Will machines replace people in the workplace? Are we creating our own destruction?
Dr Scott Turner, Associate Professor in Computing and Immersive Technologies, gives his view on machines replacing people at work…
“Some futurists such as Ray Kurzweil at Google (Devlin, 2015) have been predicting robots will reach human levels of intelligence by 2029, raising concerns about job losses. This time the concerns have shifted a little from where traditionally machines have replaced people in jobs – the dangerous and the dull roles – to more white-collared roles such as analytical jobs, journalism and online marketing. In 2011 (Gabbatt, 2011) Watson, an artificial intelligence system developed by IBM, won on the games shown Jeopardy! then went on to be used for medical diagnostic use.
Before we start imagining the apocalyptic visions of The Matrix and Terminator; this is not new. Artificial Intelligences (AI) techniques are widely used now. Credit card companies use AI based technologies to detect potential fraudulent spending patterns, there is a long history of AI being used to dig into medical data to gain new insights and Amazon’s recommendations are based around AI techniques.
Potential jobs losses due to new technologies are not new news. One example is the typist pool, another web-developers. In terms of job losses, due to AI, there is not a consensus (Elkins, 2014) for example believes there will be a 30 per cent loss in jobs, other experts suggest a zero net-loss, and others even an increase in new roles (for humans). Robots in the care industry is a potential growth area: robots do not replace carers, instead acting as assistants. These ‘social robots’ act as companions, for example two robots for the home Buddy (Indiegogo, 2015) and JIBO (JIBO, 2015).

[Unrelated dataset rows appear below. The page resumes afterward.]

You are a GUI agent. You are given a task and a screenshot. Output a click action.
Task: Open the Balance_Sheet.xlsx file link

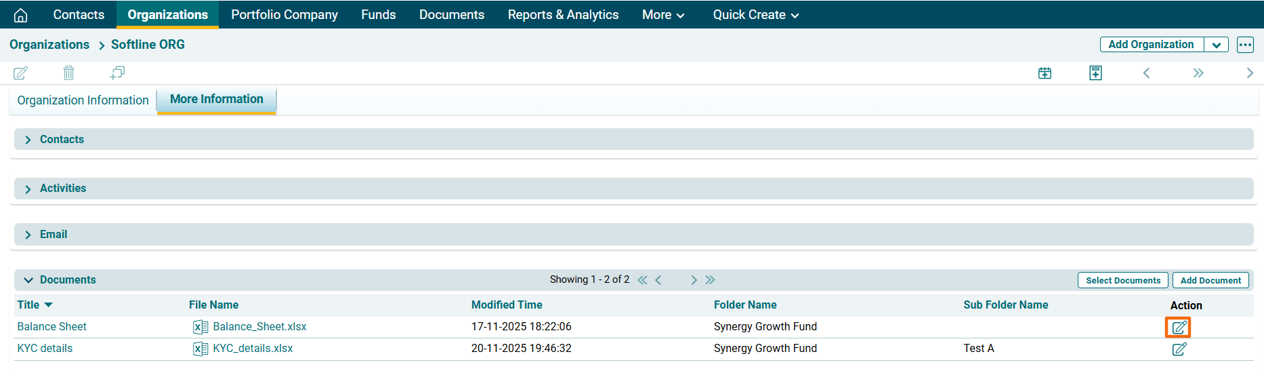(x=259, y=327)
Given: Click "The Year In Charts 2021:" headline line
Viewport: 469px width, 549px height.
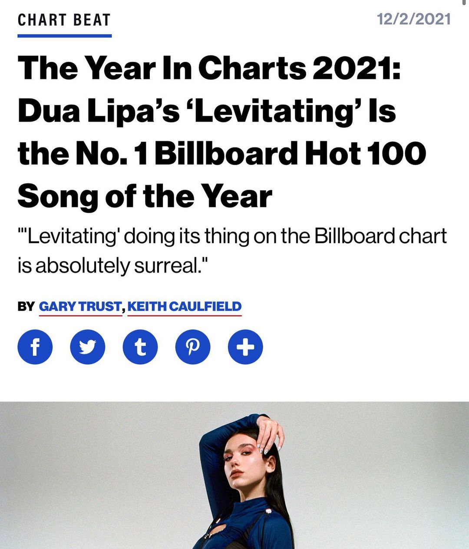Looking at the screenshot, I should point(209,68).
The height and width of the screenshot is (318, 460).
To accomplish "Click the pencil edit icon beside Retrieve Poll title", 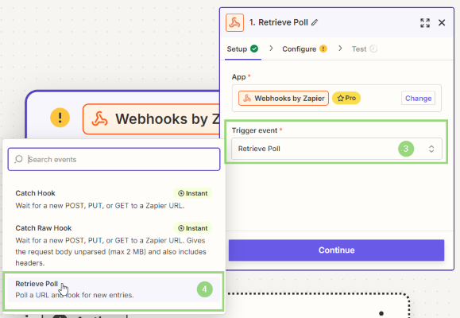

Countries such as Germany and USA are taking steps to increase their industrial competitiveness, via Industry 4.0 (Deloitte, 2014), which is based around taking measures that integrating AI and communications into their production and logistics chain. These technologies are disruptive but there is no evidence, yet, that they will bring about our destruction but we do need to manage their introduction.”